Ce géant américain de la distribution représente aujourd’hui 20% des part de marché de la consommation grand public aux États-Unis, mais il se fournit essentiellement en Chine. Wal-Mart Stores Division U.S. est le plus grand réseau de distribution, représentant 67,2% des ventes pour l’année fiscale 2006. Depuis une dizaine d’années la centrale d’achat du distributeur a poussé de très nombreux industriels américains à délocaliser leur production en Chine afin de respecter le cahier des charges de l’enseigne. Aujourd’hui, on estime que l’entreprise fondée par Sam Walton achète plus à la Chine que la Grande-Bretagne !
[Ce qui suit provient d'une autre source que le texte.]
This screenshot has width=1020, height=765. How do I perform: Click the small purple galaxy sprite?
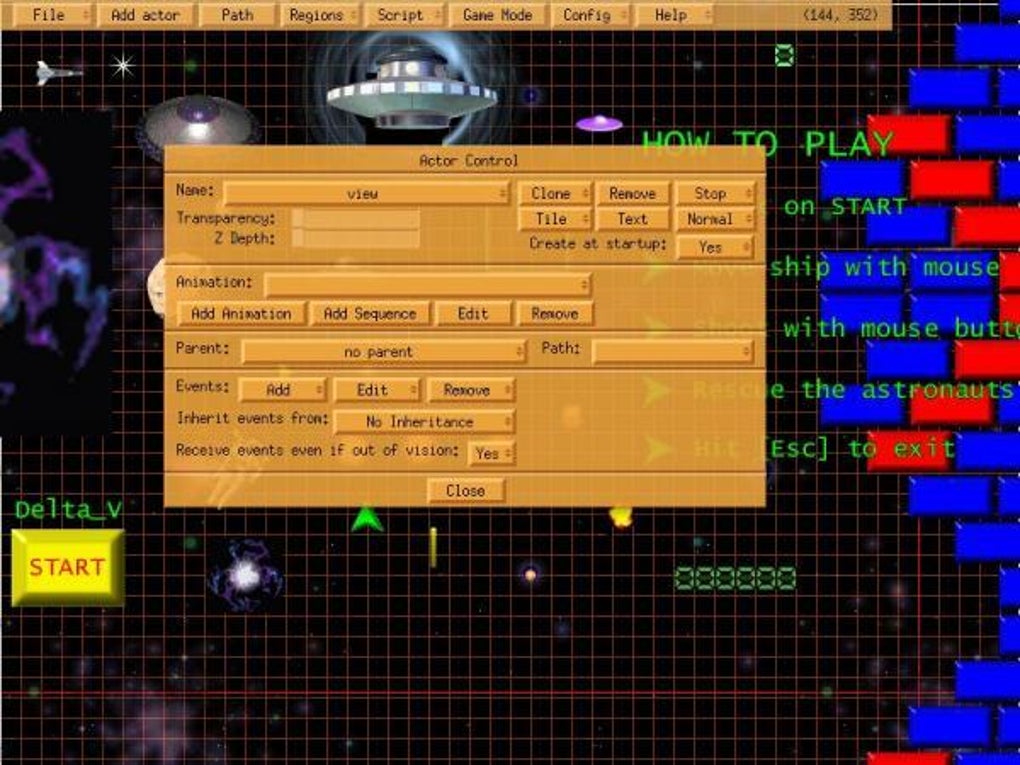coord(245,575)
Chaque semaine, plus de 176 millions de personnes à travers le monde se rendent dans un supermarché Wal-Mart. Les clients viennent principalement pour les bas prix. La moyenne du revenu d’un client de Wal-Mart est d’ailleurs inférieure à la moyenne nationale. Ce facteur est sans doute essentiel dans la décision de leur réserver l’exclusivité de la vente de Working on a Dream. Mais les prix pratiqués dans les magasins de la chaîne s’obtiennent grâce à une pression maximale sur les coûts des produits et de la main-d’œuvre.

Le groupe est donc connu pour les très bas salaires de ses employés et pour ses positions à l’encontre des syndicats. Durant 40 ans d’existence, aucun magasin du groupe n’a réussi à obtenir une représentation syndicale, à l’exception des bouchers. La politique anti-syndicale de la firme a, selon plusieurs analystes, causé sa perte en Allemagne, où les consommateurs ont boudé les rayons de Wal-Mart.

C’est un peu ce qui est en train de se produire pour Bruce Springsteen. Lui qui se produit dimanche au cours du traditionnel spectacle de la mi-temps, du Superbowl dimanche à Tampa, tout comme le général en chef des opérations militaires américaines en Afghanistan et en Irak, David Petraeus, qui doit effectuer le toss en lançant la pièce de monnaie pour désigner la première équipe à engager le match. Nombre de ses admirateurs se sont indignés de ce qu’un militant des droits des travailleurs cautionne ainsi une chaîne accusée de maltraiter ses salariés.

C’était une erreur, a-t-il dit. Notre moyenne au bâton est habituellement très bonne, mais, celle-là, on l’a ratée. Les fans ne laissent pas passer ce genre de choses, a déclaré Bruce Springsteen au journal américain. De son côté, le groupe Wal-Mart a publié un communiqué disant qu’il continuerait de distribuer le CD Greatest Hits et les autres titres de la rock-star, et qu’il fournissait un travail à plus de 1,4 million d’associés américains qui choisissent de travailler chez Wal-Mart et de servir nos clients chaque jour !

Bruce Springsteen, qui fête ses 60 ans en septembre prochain est, dit-on, l’incarnation de l’Amérique profonde, classé l’année dernière par le magazine Time parmi les leaders d’opinion aux États-Unis. Dans Queen of the Supermarket, le chanteur raconte l’histoire d’un homme qui tombe amoureux d’une caissière de supermarché. Un endroit chargé selon lui d’une ambiance ultra-sensuelle : on n’y achète pas que des aliments, il y a autre chose, explique-t-il au journal anglais The Guardian au cours d’un autre entretien.

Les supermarchés sont totalement impudiques. Peut-être suis-je le seul à avoir été touché par cette atmosphère sexuelle, mais depuis, le supermarché est mon endroit favori, explique-t-il encore. Mais voilà : est-il admissible de se battre contre les méfaits du capitalisme sauvage et de se laisser séduire en même temps par ses attraits ? Notre société de consommation offre à Bruce Springsteen, comme à nous-même un visage de Janus à double face, comme une pièce de un dollar. Peut-on accepter l’une et rejeter l’autre ? Celui qui se bat pour construire un rêve affirme encore que oui.